Governor Tiff Macklem said he could not put rate cuts on a calendar and noted that core inflation measures were too high. Overall inflation is 2.9%, still well above the bank’s 2% target.
“It would be great if this (high rates) worked faster. It would be great if it was less painful. But unfortunately, monetary policy, it does work slowly,” he told a press conference after the announcement.
The news to keep rates on hold helped push the Canadian dollar up 0.4% to 1.3540 per U.S. dollar, or 73.86 U.S. cents.
Shortly after the rate announcement, data showed that Canadian money markets now see a 23% chance of a rate cut in April, down from 43%. They have also pushed back bets for a fully priced in cut to July from June.
“To cut in June would be a stretch given their outlook for inflation and would likely require a more concrete pivot towards 2% in the near-term for the core measures,” said Kyle Chapman, FX Markets Analyst at Ballinger Group.
The BoC increased rates by 475 basis points to a 22-year high between March 2022 and July 2023 and has kept them on hold since then for five consecutive meetings in its efforts to cool inflation while avoiding pushing the country into a recession.
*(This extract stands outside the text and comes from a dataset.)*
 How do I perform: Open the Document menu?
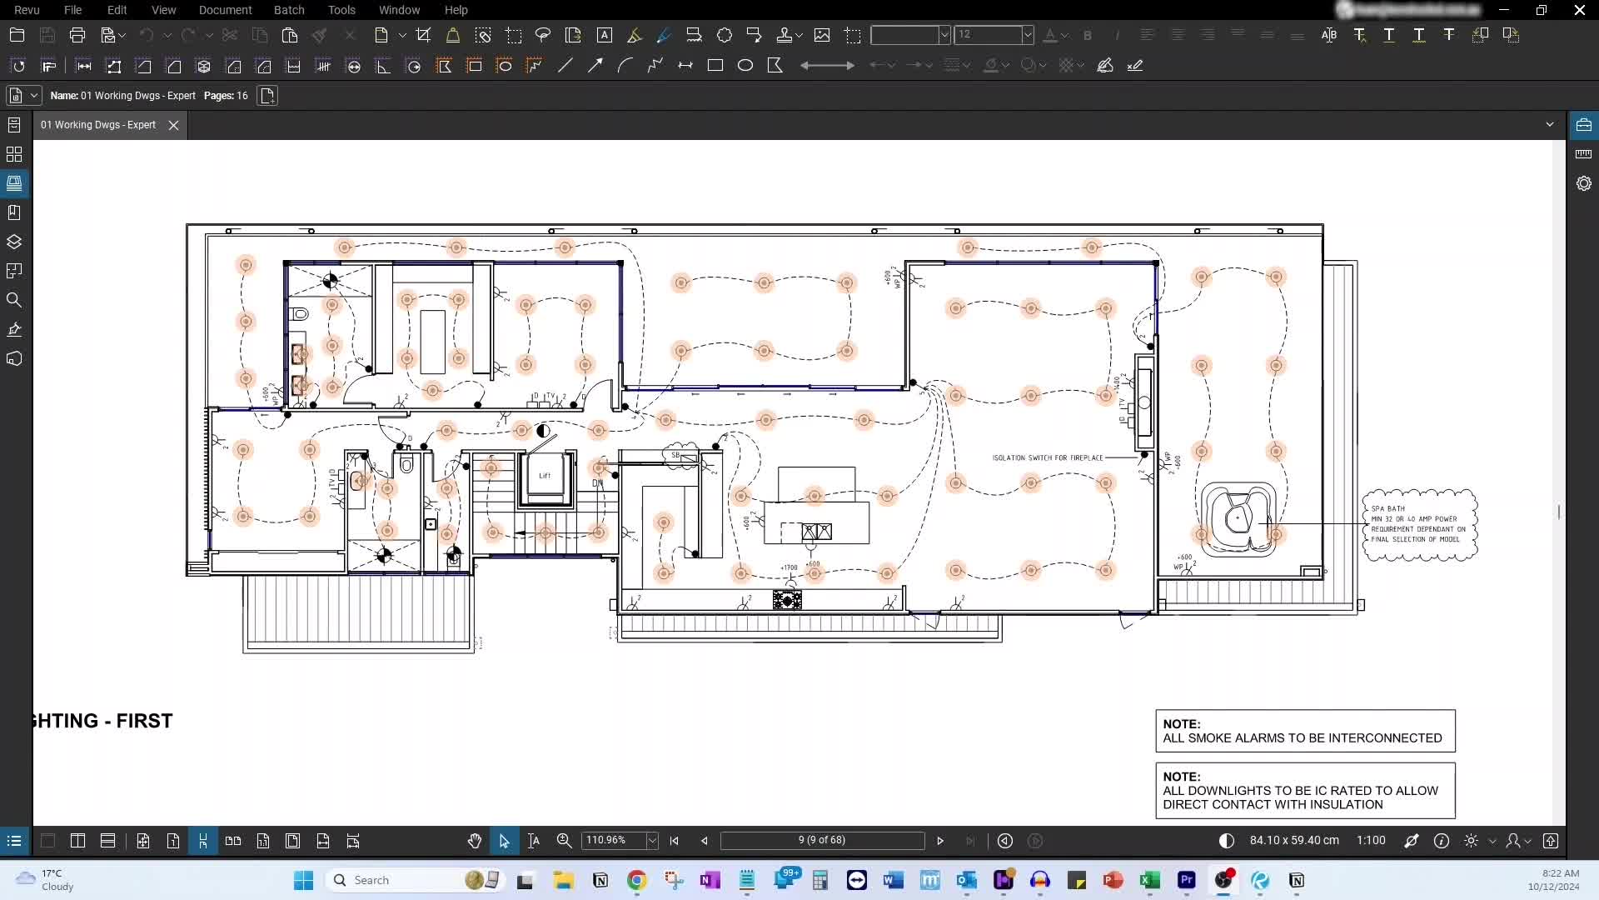pos(225,10)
While this has cooled inflation from 8.1% in June 2022 to below 3%, price pressures especially from shelter and wages have continued to tick higher.
Governor Macklem said more time was needed to ensure inflation fell towards the central bank’s 2% target.
“It’s still too early to consider lowering the policy interest rate … future progress on inflation is expected to be gradual and uneven,” he said in remarks to reporters.
A majority of economists in a Reuters poll last week forecast the central bank would start cutting interest rates in June. But their views started shifting after the announcement on Wednesday.
“It sounds as if the Bank of Canada is very much following the Federal Reserve footsteps in expressing a need for greater confidence in the pace of disinflation,” said Karl Schamotta, chief market strategist at Corpay. “And that suggests that we’re going to need to see additional data releases before they pull the trigger on cutting rates.”
Inflation largely stayed above 3% for most of last year but eased to 2.9% in January. Macklem reiterated that the bank expected inflation to be close to 3% through the middle of 2024 before easing in the second half.
“The path back to our 2% target will be slow, and progress is likely to be uneven,” he said.
“Governing Council remains concerned about the persistence of underlying inflation and we want to see a further deceleration in core inflation in the coming months,” Macklem said.
He reiterated his comments from January’s policy announcement that the discussion within the Governing Council was shifting from whether the rates were restrictive enough to how long they needed to stay at their current level.
“We want to give Canadians as much information as we have, but we also don’t want to give a sense of false precision,” Macklem said.